**Required action**
Begin at the line below that contains "Given: Expand the Price List dropdown". Repeat it and all remaining lines of the records exactly.

[Data excerpts]
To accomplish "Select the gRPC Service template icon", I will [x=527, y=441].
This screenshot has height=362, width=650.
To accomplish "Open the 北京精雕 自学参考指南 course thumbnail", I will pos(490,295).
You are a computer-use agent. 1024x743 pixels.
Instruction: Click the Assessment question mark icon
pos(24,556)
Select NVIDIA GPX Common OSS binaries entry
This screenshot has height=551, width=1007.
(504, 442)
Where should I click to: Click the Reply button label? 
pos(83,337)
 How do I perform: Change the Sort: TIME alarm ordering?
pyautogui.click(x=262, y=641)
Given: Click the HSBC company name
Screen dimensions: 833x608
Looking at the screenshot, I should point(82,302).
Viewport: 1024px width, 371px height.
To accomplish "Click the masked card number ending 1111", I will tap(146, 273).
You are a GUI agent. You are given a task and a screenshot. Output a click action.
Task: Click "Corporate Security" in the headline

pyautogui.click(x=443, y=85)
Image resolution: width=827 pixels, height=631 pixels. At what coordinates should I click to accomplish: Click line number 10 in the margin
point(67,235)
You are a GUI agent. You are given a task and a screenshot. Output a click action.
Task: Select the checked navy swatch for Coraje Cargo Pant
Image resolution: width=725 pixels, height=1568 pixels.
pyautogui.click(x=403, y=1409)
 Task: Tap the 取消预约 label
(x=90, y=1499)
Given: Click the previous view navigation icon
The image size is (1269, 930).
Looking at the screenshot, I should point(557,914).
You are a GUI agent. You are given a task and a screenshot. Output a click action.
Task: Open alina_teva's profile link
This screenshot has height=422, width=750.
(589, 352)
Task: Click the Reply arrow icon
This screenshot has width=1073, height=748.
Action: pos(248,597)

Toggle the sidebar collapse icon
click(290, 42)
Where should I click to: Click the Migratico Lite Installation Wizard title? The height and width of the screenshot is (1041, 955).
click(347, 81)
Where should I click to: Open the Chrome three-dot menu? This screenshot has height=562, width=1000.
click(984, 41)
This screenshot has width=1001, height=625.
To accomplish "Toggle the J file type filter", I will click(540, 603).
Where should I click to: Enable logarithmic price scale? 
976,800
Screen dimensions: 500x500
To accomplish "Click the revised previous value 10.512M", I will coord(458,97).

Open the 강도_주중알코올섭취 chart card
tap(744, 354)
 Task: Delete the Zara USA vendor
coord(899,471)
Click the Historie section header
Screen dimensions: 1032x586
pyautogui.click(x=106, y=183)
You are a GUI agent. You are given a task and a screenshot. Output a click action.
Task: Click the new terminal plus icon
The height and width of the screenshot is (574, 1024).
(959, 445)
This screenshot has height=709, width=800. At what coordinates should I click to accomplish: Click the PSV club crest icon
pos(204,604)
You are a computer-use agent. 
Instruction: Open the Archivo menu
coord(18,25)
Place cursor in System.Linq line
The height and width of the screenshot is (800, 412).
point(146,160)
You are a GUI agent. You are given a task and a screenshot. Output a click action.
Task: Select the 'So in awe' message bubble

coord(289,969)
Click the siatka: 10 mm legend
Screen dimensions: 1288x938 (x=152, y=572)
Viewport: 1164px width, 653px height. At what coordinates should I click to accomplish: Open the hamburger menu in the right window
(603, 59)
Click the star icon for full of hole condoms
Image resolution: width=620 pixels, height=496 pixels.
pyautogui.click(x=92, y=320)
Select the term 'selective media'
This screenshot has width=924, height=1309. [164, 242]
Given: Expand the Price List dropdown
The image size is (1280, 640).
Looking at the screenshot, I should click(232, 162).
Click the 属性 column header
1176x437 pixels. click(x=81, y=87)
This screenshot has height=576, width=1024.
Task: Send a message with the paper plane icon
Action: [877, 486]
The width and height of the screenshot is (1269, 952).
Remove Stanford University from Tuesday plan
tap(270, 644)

**Response for this exercise**
Given: Expand the Price List dropdown
The image size is (1280, 640).
Looking at the screenshot, I should click(232, 162).
Click the 属性 column header
1176x437 pixels. click(x=81, y=87)
This screenshot has height=576, width=1024.
Task: Send a message with the paper plane icon
Action: [877, 486]
The width and height of the screenshot is (1269, 952).
Remove Stanford University from Tuesday plan
tap(270, 644)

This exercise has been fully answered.